Collaborating with the other law firms that you are working with on a transaction is a slightly more controversial area. Clients generally hire law firms to be fiercely protective of the clients' interests. Clearly in contentious matters the whole system is set up to encourage a less than collaborative approach (although the Woolf reforms were a good example of meaningful steps towards a less combative framework). In transactional work clients hate grandstanding, egotistical, over-aggressive lawyers getting in the way of deals. Personal reputations for this type of behaviour reflect badly on the firms concerned.  Lawyers starting out in their careers should start to build a reputation for being collaborative in the way that they approach things wherever possible. In some ways social media and the directories have made the profession more of a fishbowl even though it is, in numerical terms, larger. 

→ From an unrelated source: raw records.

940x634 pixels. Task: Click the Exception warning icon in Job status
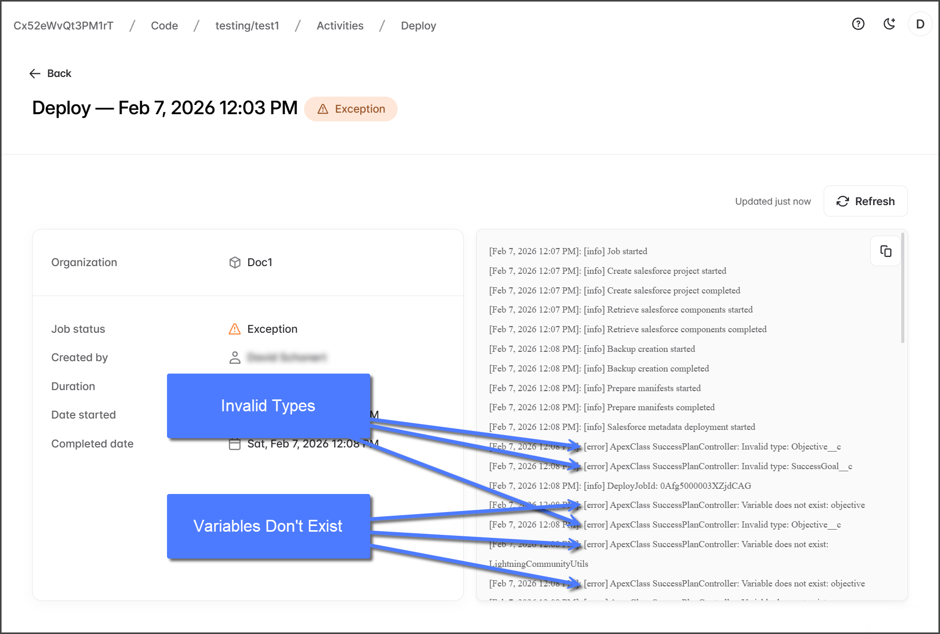(x=235, y=329)

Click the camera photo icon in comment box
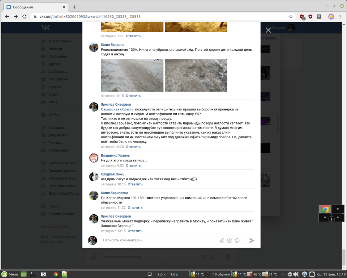(230, 240)
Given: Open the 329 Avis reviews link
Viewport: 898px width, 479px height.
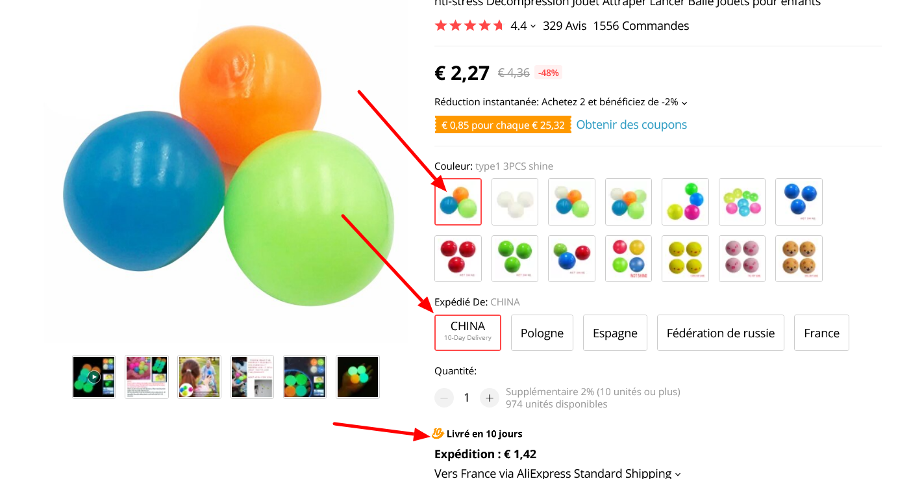Looking at the screenshot, I should pos(564,26).
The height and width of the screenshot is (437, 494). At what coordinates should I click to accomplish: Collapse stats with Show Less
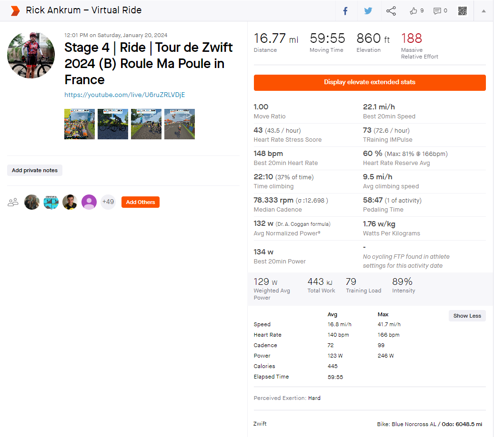pyautogui.click(x=467, y=316)
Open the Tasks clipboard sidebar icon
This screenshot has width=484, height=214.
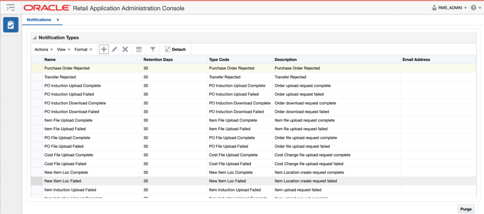(11, 25)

Finally, collaborating with professionals who operate immediately adjacent to the legal field, advising clients on issues in parallel with you, is a powerful thing.  They could be investment bankers, actuaries, accountants, environmental consultants, insurance brokers, surveyors or expert witnesses, to name a few examples. Clients never cease to be impressed when behind-the-scenes advisers get together and present a joined-up solution rather than requiring the client to join the dots themselves. In that regard one of the best professional experiences of my career has been collaborating very closely over a decade with one of the Big Four accountancy firms to provide a totally integrated service at the request of a client. I like to think that both organisations have learned a lot by doing that as well as having a happy and highly remunerative client.

As a concept collaboration sounds straightforward, but converting it into reality can be highly challenging. Here are a few thoughts about making collaboration happen in practice:

          This is not about cross selling – it is about creating a culture and attitude about the way that people work and service clients together.  If you think of it as selling, not only will it create the wrong attitude internally, there is a strong risk of pushback from the client side. It is about integrating advice and working together, not simply introducing others who then operate effectively solo. Hence my objection to the labels 'service' and 'standalone' work. 

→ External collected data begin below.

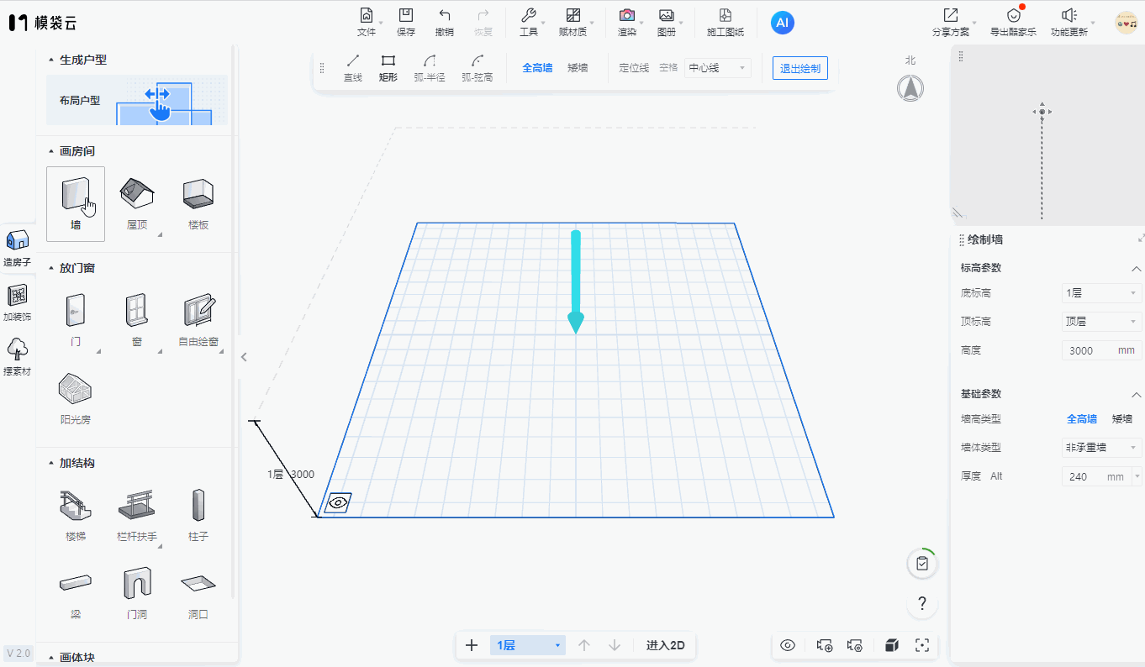Open the floor selector dropdown showing 1层
The image size is (1145, 667).
point(528,645)
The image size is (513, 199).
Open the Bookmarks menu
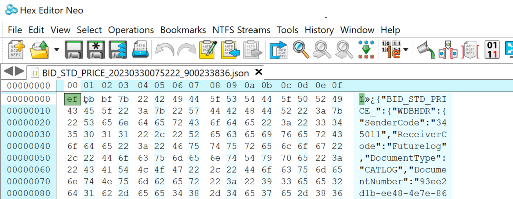coord(183,31)
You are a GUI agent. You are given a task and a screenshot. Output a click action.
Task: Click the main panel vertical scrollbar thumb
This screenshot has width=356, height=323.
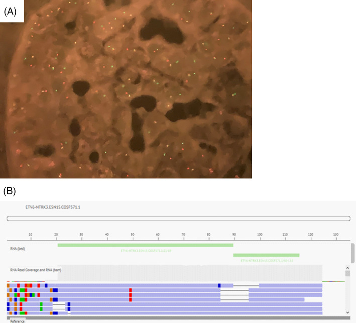tap(352, 253)
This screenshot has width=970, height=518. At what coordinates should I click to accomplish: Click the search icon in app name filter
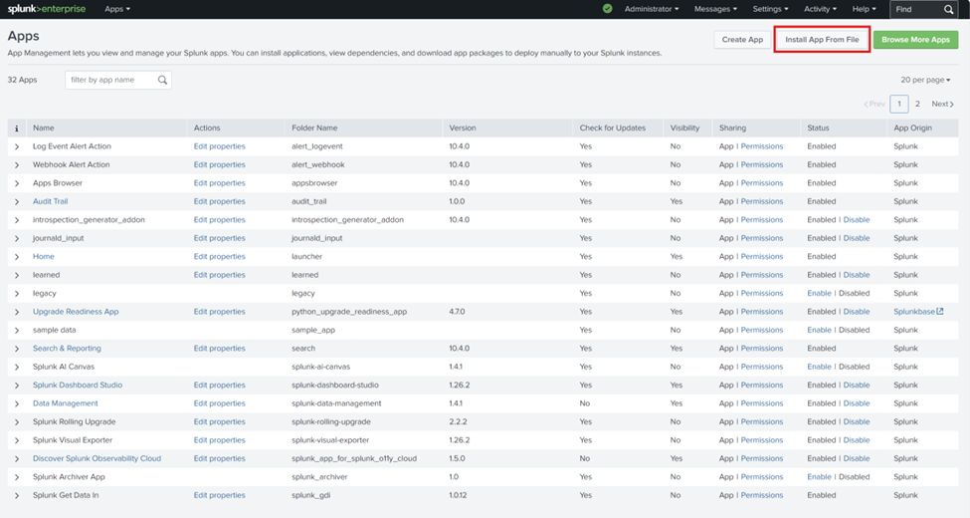click(162, 80)
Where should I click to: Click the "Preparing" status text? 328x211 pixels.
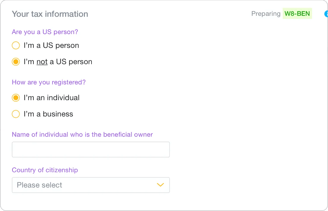[266, 13]
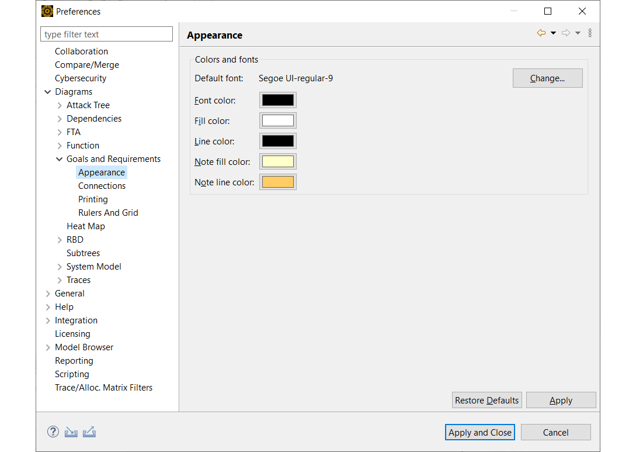
Task: Click the Restore Defaults button
Action: tap(486, 401)
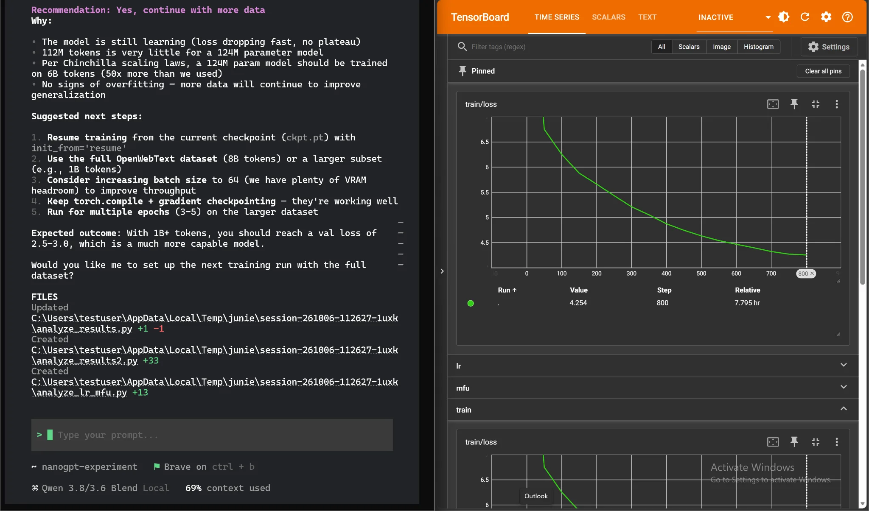Image resolution: width=869 pixels, height=511 pixels.
Task: Filter cards by Histogram type
Action: pyautogui.click(x=758, y=47)
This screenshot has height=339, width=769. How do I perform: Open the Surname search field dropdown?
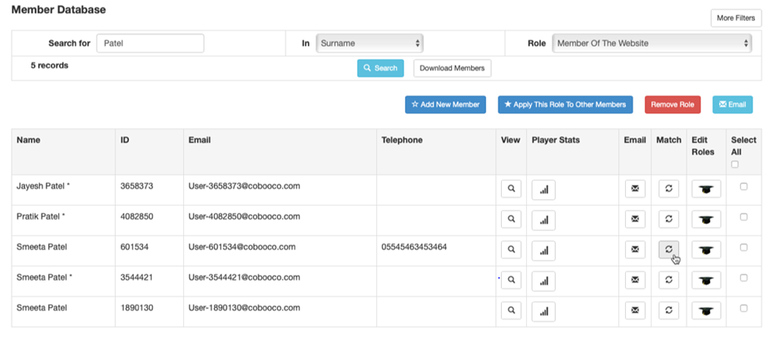[370, 42]
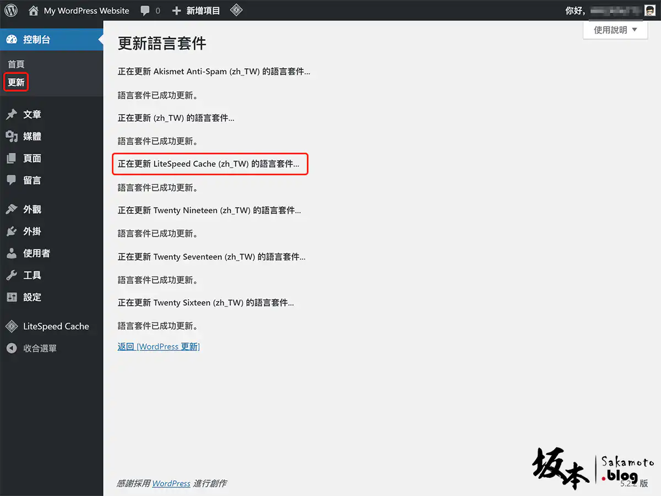
Task: Click the WordPress logo icon
Action: coord(11,10)
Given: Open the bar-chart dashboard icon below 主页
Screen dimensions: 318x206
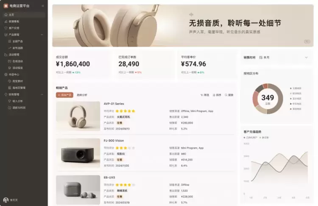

          Be prepared to give a lot before you get much in return. If colleagues can see that you are serious about this it will help to overcome the natural cynicism and distrust that can undermine this type of initiative.

          Be patient but look for results. Focus on the substance of what you are trying to achieve, not on creating working groups and meetings for their own sake. Be clear about individual responsibility for delivery and then check to make sure that things that have been promised are delivered.

          Be bold and not too tentative in your ambitions. You can be realistic when you review the results, but if you do not aim high you will never achieve anything in an internal initiative. Those messages may seem contradictory (and in some ways they are) but managing ambiguous and conflicting messages lies at the centre of successful leadership of any initiative in a law firm!

          Listen carefully to what the clients want and what areas of their needs would most benefit from a truly joined-up and collaborative approach.  There is no point in looking only at your own skills and resources and dishing something up to the client that does not meet a clear need.

          Understand and deal with the specific obstacles to collaboration that your organisation suffers from. For example, if there are problems in the way that your compensation systems are designed, talk to management about trying to address them. If there are some big egos that do not buy-in, then circumnavigate them and they will soon realise they are missing out. 

Who knows if my predictions about the future of the profession are right. But over time the skill of collaboration may become so central to everything that lawyers at larger firms do that one day it may even be taught at law school. 

Charles Martin is senior partner at Macfarlanes.